▶ RECORDED DATA
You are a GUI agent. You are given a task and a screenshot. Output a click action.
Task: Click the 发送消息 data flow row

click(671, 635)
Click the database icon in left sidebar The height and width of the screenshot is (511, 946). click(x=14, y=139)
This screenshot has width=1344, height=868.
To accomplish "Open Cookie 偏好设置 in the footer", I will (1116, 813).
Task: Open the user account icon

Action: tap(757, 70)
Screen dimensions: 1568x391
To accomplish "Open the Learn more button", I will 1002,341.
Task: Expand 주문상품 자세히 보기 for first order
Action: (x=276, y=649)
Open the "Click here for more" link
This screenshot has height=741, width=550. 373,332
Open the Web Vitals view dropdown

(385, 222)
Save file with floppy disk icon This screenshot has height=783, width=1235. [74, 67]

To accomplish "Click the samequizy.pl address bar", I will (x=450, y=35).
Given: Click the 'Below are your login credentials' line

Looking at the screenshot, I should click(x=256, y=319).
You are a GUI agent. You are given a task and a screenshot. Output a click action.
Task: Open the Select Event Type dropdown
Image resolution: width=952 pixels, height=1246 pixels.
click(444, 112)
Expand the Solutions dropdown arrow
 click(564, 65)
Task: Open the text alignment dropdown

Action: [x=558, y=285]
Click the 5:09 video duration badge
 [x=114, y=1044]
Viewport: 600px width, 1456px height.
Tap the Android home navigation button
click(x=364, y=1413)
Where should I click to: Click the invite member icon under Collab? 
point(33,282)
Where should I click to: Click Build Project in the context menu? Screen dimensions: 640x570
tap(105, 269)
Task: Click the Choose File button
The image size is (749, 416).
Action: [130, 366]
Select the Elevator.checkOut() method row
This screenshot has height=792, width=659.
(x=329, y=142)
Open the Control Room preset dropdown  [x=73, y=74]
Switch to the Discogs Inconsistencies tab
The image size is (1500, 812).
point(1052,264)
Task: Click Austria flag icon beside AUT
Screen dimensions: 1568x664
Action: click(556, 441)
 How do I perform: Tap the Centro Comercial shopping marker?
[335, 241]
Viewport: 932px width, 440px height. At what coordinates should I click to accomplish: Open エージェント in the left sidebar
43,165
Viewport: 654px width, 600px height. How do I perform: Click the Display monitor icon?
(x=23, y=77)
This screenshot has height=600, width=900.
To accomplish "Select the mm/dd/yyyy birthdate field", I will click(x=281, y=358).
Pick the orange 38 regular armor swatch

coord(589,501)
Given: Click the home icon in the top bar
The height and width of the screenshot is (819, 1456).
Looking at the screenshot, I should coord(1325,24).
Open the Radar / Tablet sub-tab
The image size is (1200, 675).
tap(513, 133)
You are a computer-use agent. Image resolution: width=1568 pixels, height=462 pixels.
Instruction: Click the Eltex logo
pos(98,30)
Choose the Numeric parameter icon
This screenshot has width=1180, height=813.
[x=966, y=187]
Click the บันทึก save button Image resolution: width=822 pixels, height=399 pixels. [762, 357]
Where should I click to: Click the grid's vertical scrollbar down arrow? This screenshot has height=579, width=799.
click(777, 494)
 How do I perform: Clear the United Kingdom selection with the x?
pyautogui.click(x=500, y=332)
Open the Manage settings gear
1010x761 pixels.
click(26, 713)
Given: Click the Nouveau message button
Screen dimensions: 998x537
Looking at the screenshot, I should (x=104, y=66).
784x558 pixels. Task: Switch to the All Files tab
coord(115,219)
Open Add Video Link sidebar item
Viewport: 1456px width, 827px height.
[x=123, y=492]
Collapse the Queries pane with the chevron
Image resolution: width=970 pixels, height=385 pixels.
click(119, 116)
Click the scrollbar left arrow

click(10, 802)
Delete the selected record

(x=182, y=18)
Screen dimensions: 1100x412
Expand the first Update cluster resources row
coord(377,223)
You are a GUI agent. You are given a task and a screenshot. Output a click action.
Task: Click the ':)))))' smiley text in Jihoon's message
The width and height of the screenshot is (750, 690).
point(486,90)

▶ WHAT THE TASK REQUIRES
Write out the entries above word for word, from the line with "Open the Web Vitals view dropdown" up to and including the line with "[x=114, y=1044]".

▶ WORKED ANSWER
Open the Web Vitals view dropdown

(385, 222)
Save file with floppy disk icon This screenshot has height=783, width=1235. [74, 67]

To accomplish "Click the samequizy.pl address bar", I will (x=450, y=35).
Given: Click the 'Below are your login credentials' line

Looking at the screenshot, I should click(x=256, y=319).
You are a GUI agent. You are given a task and a screenshot. Output a click action.
Task: Open the Select Event Type dropdown
Image resolution: width=952 pixels, height=1246 pixels.
click(444, 112)
Expand the Solutions dropdown arrow
 click(564, 65)
Task: Open the text alignment dropdown

Action: [x=558, y=285]
Click the 5:09 video duration badge
 [x=114, y=1044]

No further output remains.